La novation introduite par le Code civil va être copiée au cours du xixe siècle par la plupart des pays d'Europe continentale, à l'exception des pays sous influence directe britannique où perdurera le droit du sol, soit l'Irlande, le Portugal et le Danemark. Contrairement à ce que l'on pourrait croire, ce n'est donc pas l'Allemagne prussienne qui a inventé le droit du sang, celle-ci n'ayant fait qu'adopter le modèle français !

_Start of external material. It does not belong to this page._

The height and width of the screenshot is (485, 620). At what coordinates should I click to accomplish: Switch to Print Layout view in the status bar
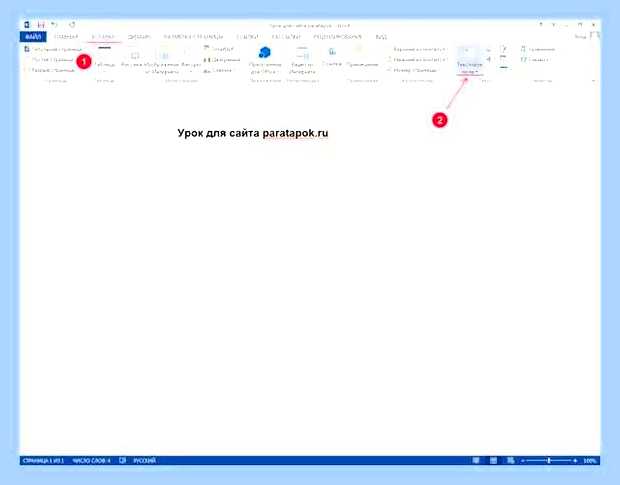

Jusqu'à quand ce modèle a-t-il perduré ?
La domination du droit du sang perdure jusqu'à la fin du xixe siècle. Entre-temps, la France est devenue un pays d'immigration plus que d'émigration. Il y a, dans les départements frontaliers, où résident beaucoup d'étrangers, une pression pour le retour d'un droit du sol. En effet, les fils d'étrangers, nés en France, ne réclament pas la nationalité française ; ils échappent à un service militaire qui dure parfois jusqu'à huit ans et cela paraît comme un privilège auquel il faut mettre un terme. C'est pour établir l'égalité devant les charges publiques, l'égalité des devoirs entre tous les enfants nés en France que le droit du sol est rétabli. Mais il ne s'agit plus tout à fait du même droit que sous l'Ancien Régime. Lorsqu'un enfant naît en France de parents étrangers, il devient Français à sa majorité. S'il est né en France d'un parent déjà né en France, le nouveau-né est Français dès sa naissance. On prend en compte, pour attribuer la nationalité, l'éducation dans la société, la résidence passée et non, comme dans l'ancien droit, la résidence présente et future qui était signe de l'allégeance. Une conception que nous avons conservée jusqu'à nos jours.